2) Gratitude List: Find time to do one daily. It helps with anxiety as it distracts you from anxious thoughts for a while. That’s not the only benefit though: It also helps with uplifting your mood when you are getting discouraged or feeling down/hopeless because of a rough patch. Click here to find out more about the power of gratitude.
3) TRE: If you can attend a class/course in your neighbourhood or learn to do it with a certified facilitator, it’s helpful. It stands for trauma/tension release exercises. You basically lay down on the floor and allow your nervous system to shake. When an animal is in shock after undergoing stress, it shakes for a while.
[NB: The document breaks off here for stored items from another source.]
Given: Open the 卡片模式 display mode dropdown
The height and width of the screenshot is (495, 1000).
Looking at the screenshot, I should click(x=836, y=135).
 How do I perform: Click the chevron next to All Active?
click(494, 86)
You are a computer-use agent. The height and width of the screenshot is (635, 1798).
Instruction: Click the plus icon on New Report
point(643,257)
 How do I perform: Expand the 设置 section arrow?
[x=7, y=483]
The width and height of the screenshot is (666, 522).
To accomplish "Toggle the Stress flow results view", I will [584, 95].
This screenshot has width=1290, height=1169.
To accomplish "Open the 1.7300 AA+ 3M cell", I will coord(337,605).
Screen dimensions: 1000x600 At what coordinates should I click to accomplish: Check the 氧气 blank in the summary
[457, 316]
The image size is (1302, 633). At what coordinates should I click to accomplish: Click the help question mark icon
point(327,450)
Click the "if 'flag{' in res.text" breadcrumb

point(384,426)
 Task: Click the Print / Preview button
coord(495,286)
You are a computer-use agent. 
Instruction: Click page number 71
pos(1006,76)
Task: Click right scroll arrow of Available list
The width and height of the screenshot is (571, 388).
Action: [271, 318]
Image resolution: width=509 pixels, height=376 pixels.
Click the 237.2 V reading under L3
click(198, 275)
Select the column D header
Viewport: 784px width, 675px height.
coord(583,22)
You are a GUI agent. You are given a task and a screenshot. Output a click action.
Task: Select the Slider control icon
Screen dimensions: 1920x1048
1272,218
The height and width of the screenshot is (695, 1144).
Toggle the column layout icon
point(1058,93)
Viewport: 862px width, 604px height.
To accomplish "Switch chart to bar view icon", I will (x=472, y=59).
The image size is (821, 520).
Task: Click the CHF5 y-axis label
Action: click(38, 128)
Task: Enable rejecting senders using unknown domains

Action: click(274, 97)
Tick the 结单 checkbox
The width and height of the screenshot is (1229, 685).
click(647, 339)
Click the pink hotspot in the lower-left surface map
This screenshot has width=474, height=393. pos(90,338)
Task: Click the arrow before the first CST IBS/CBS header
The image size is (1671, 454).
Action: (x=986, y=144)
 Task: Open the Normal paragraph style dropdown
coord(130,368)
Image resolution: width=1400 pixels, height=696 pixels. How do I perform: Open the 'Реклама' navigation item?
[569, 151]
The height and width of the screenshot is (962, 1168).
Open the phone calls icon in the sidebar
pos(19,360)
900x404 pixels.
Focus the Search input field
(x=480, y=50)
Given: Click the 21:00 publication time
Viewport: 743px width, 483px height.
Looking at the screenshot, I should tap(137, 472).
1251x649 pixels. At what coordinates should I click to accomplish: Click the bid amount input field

Humans, however, have been conditioned by society to just go on with their lives and therefore the energy build up and the body struggles to be released. TRE is based on the idea that just like animals (humans are animals after all!), humans need to shake to evacuate tension. It is grounding and usually just feels quite good afterwards. If anything, it gives you an hour of peace where you are not thinking about anything.
4) Education: Understanding what happens during an anxiety or panic attack, this is so important. If you remember, earlier in this article, I mentioned that every single symptom that you feel during an anxiety attack – as uncomfortable as it may be – has been created to promote your survival through thousands and thousands of years of evolution. I cannot stress enough about the importance of understanding why your vision gets blurry, why your heart is beating really fast/irregularly, why you feel dizzy, why your breathing gets shallow… And so on.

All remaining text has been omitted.